Il caso Kellan, il romanzo di Franco Vanni sul delitto del figlio gay del console americano a Milano. Tra bande omofobe e finale a sorpresa

Francesco Lepore by Francesco Lepore
26 Aprile 2018
in Libri

Classe 1982, Franco Vanni è una firma nota de La Repubblica, di cui è cronista giudiziario. Ma non solo. Perché il giornalista milanese, oltre a curare con tre amici il blog di pesca Anonimacucchiaino.it, è nel tempo libero anche barista e disegnatore per gioco e passione.

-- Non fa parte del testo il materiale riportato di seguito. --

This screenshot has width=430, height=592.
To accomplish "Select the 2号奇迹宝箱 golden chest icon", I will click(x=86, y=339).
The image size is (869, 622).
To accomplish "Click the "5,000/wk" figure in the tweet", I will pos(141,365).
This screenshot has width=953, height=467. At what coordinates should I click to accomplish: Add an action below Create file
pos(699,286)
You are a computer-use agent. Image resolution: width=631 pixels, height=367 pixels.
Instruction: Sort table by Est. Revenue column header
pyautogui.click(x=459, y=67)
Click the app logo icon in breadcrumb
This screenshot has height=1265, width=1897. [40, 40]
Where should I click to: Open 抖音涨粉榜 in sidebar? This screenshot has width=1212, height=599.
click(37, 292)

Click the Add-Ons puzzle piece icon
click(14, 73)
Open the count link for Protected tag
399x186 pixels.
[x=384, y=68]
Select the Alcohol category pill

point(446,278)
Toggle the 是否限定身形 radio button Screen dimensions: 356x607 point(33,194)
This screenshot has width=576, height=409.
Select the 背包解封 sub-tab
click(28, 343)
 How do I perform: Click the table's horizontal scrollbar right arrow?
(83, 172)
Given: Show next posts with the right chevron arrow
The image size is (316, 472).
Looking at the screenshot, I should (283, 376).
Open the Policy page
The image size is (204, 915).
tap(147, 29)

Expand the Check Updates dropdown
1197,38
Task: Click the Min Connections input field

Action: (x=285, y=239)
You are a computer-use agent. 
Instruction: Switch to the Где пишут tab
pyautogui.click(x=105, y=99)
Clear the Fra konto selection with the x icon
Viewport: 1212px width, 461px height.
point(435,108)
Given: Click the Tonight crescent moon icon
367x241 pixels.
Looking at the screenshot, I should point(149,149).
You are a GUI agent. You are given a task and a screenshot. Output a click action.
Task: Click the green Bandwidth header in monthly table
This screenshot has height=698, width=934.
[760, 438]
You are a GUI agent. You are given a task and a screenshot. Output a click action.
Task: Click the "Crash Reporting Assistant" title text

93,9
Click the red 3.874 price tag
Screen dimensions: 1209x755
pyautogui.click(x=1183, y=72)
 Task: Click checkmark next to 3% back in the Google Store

Collaboratore di Claudio Cecchetto nella scrittura di In diretta. Il gioca jouer della mia vita, nel 2017 ha pubblicato per la Mondadori Banche impopolari. Inchiesta sul credito popolare e il tradimento dei risparmiatori, saggio d’inchiesta scritto col collega de La Repubblica Andrea Greco.

Ma già nel 2015 aveva date alle stampe per tipi romani della Laurana Il clima ideale. Romanzo che, premiato alla 30ª edizione del Festival du Premier Roman di Chambéry, ha segnato l’esordio di Franco Vanni come giallista. Ed è a quel genere narrativo, che in Italia è stato negli ultimi anni rinverdito con successo da Maurizio De Giovanni, ad appartenere la nuova opera del cronista meneghino Il caso Kellan (Baldini+Castoldi, Milano 2018, pp. 336, €17).

Il romanzo vede il  26enne Steno Molteni, firma del settimanale di cronaca nera La Notte e barista serale a Milano, dove alloggia nella stanza 301 dell’Albergo Villa Garibaldi, alle prese con l’omicidio di Kellan Armstrong. Si tratta del figlio 19enne del console americano, ucciso in circostanze misteriose.

Le indagini, che Steno avvia personalmente, lo mettono sulle tracce degli Spazzini, banda di giovani omofobi che «vogliono fare pulizia» aggredendo le persone omosessuali sorprese nei luoghi di battuage. La vittima era infatti gay. Ma chi ha ucciso realmente Kellan? Perché intorno alla sua morte si accumula un ingombrante silenzio? La soluzione del caso è una di quelle a sorpresa secondo i canoni del più genuino giallo deduttivo o ad enigma.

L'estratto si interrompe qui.